• _TASK PROMPT_: Within the records, find every line that includes the word "computer" and copy it.

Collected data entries
Content starts
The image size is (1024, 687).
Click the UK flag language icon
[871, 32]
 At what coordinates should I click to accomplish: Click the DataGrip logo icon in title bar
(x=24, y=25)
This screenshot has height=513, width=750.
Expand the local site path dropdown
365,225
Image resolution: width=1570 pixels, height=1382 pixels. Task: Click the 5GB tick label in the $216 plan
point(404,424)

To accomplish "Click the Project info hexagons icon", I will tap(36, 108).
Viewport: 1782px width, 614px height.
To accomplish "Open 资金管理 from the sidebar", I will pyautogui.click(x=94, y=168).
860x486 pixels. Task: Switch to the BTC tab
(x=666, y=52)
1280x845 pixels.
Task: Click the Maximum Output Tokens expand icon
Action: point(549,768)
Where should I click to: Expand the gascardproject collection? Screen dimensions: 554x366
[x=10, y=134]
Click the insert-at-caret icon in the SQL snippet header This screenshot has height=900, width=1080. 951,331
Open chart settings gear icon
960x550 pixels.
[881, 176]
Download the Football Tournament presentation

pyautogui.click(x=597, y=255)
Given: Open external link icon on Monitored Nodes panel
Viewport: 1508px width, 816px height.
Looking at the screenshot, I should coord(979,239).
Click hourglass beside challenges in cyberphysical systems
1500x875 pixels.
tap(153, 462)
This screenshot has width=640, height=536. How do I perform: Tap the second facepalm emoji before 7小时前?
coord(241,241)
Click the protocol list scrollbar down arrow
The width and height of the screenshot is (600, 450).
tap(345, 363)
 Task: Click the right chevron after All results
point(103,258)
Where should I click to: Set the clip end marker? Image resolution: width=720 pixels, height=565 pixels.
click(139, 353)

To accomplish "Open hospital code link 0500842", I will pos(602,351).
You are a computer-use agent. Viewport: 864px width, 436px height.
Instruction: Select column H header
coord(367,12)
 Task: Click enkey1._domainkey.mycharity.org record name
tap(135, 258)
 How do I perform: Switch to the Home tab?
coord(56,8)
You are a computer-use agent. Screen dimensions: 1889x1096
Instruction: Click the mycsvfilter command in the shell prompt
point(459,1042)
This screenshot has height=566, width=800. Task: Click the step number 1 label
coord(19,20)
Content ends
• _FINISHED TASK_:
You are a computer-use agent. Viewport: 864px width, 436px height.
You are a computer-use agent. Screen dimensions: 1889x1096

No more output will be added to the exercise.